Task objective>
Return nothing but the lines from the line with "The width and" through the last line of the entries that follow, copied exactly and free of pictures.

Dataset entries>
----------
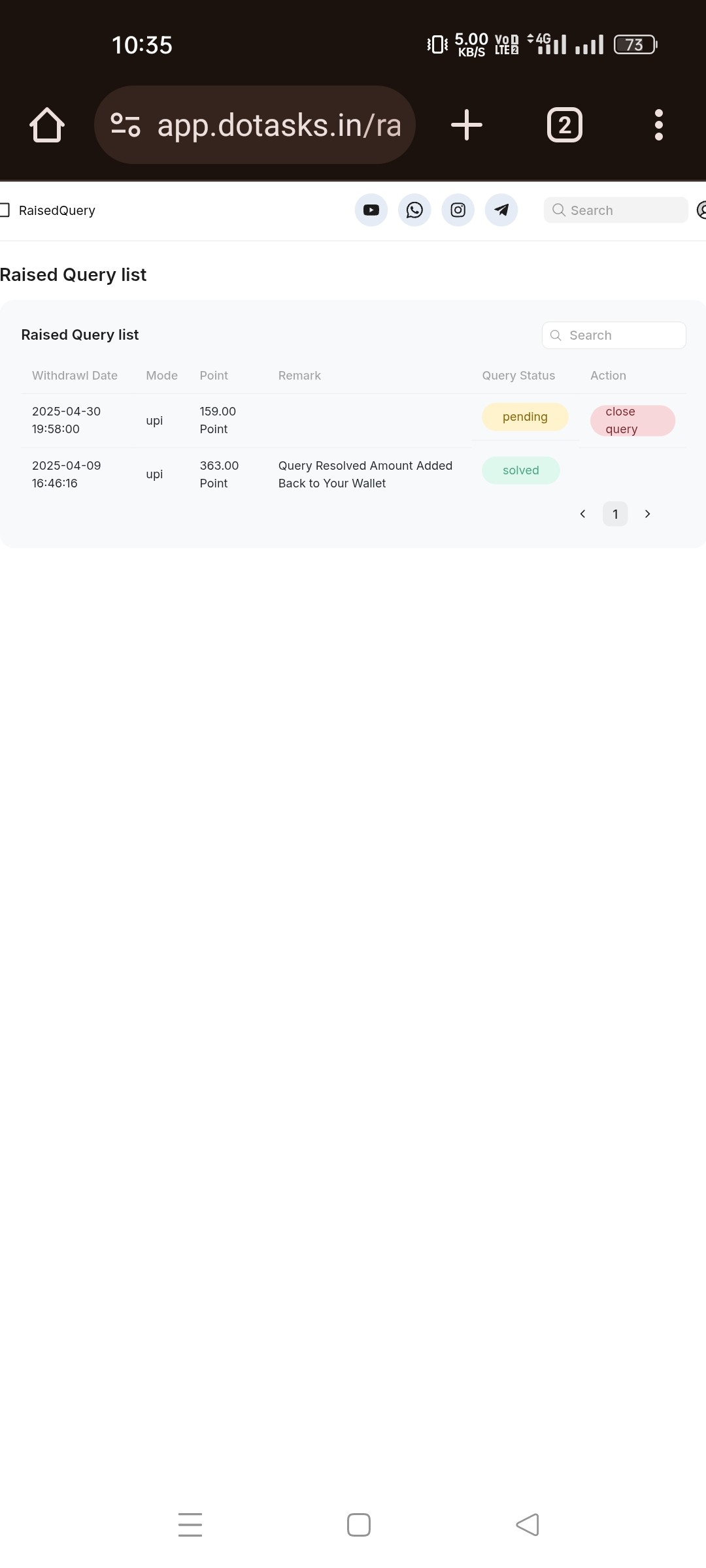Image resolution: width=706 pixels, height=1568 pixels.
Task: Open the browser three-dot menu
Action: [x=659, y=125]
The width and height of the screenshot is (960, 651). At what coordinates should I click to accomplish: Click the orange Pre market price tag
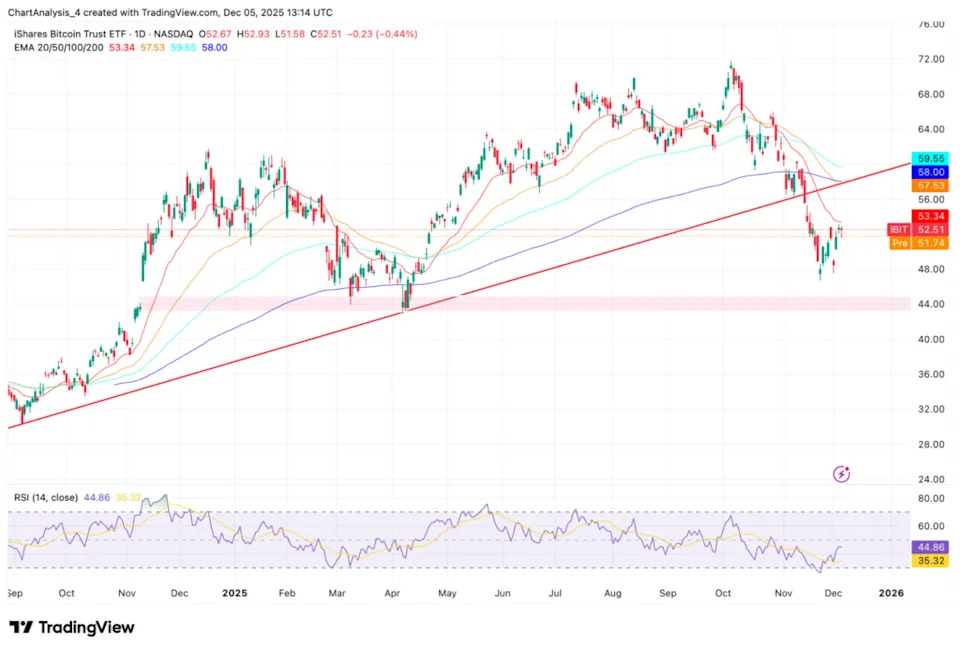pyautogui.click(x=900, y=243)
----------
Final answer>
The width and height of the screenshot is (960, 651). At what coordinates should I click to accomplish: Click the orange Pre market price tag
pyautogui.click(x=900, y=243)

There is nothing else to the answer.